# [Task statement]
Could you copy each line of the listing that holds "Given"?

==*==

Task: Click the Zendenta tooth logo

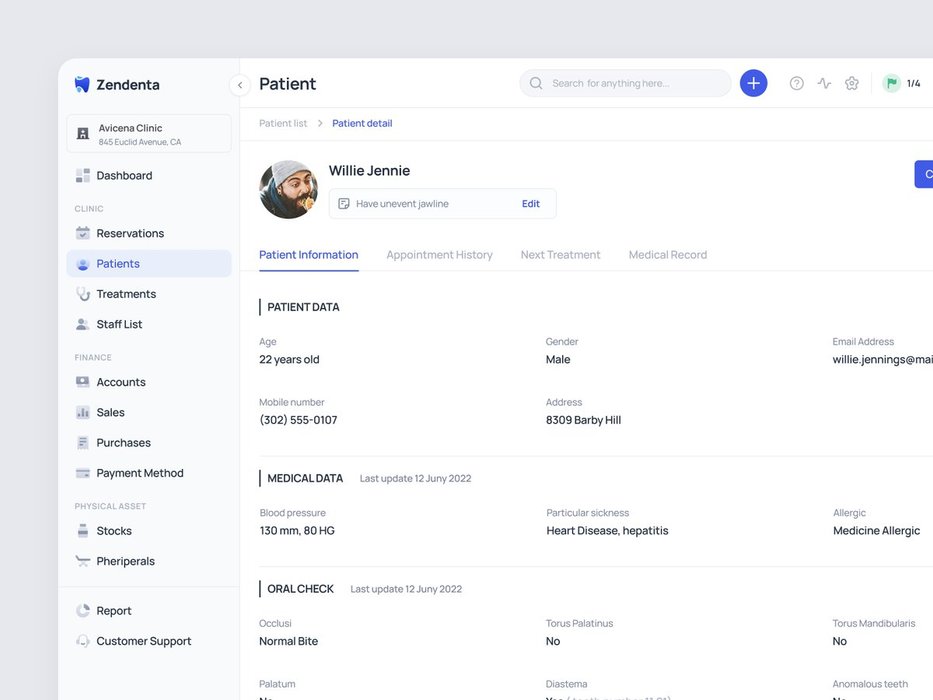Action: click(x=82, y=85)
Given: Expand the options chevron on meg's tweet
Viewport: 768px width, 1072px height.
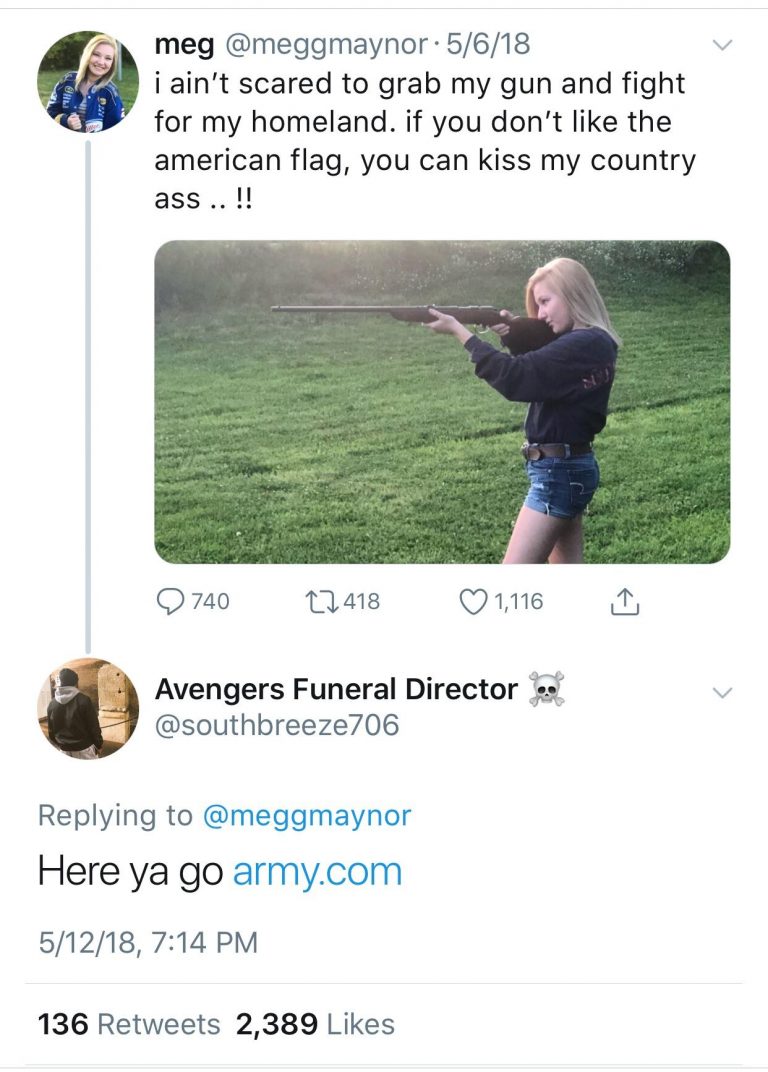Looking at the screenshot, I should coord(721,45).
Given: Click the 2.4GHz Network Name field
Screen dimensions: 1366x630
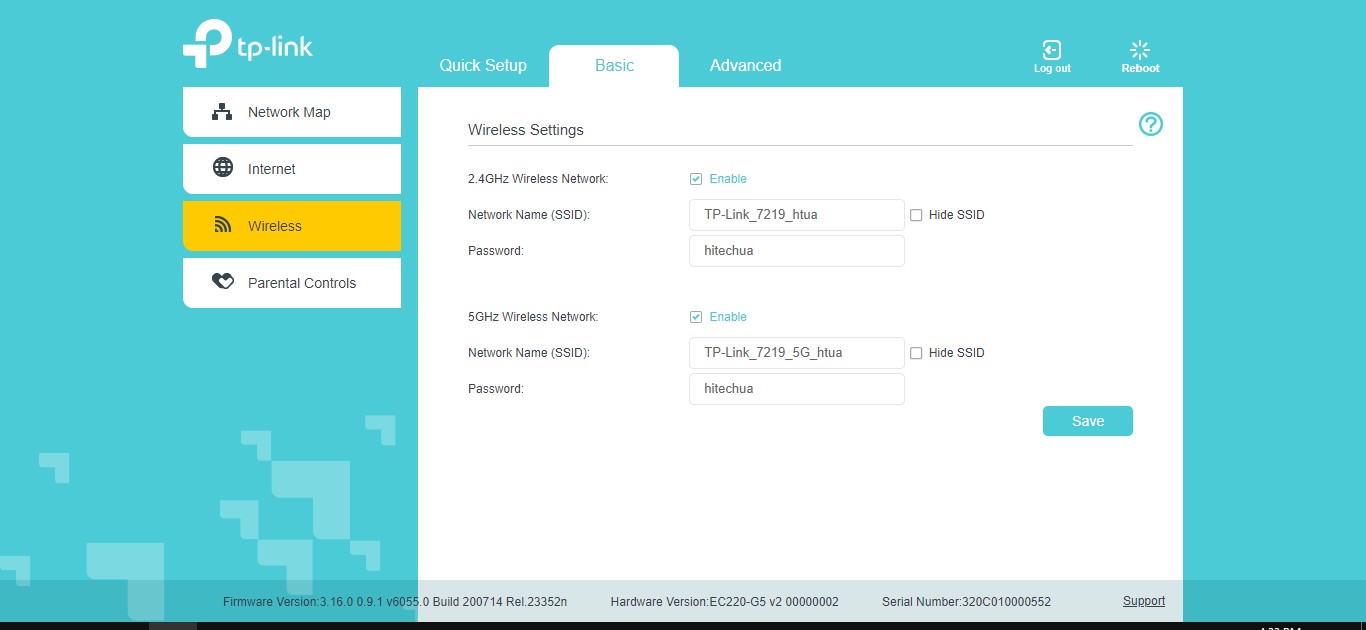Looking at the screenshot, I should click(796, 215).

==*==

# [Exercise result]
Given: Expand the options chevron on meg's tweet
Given: Click the 2.4GHz Network Name field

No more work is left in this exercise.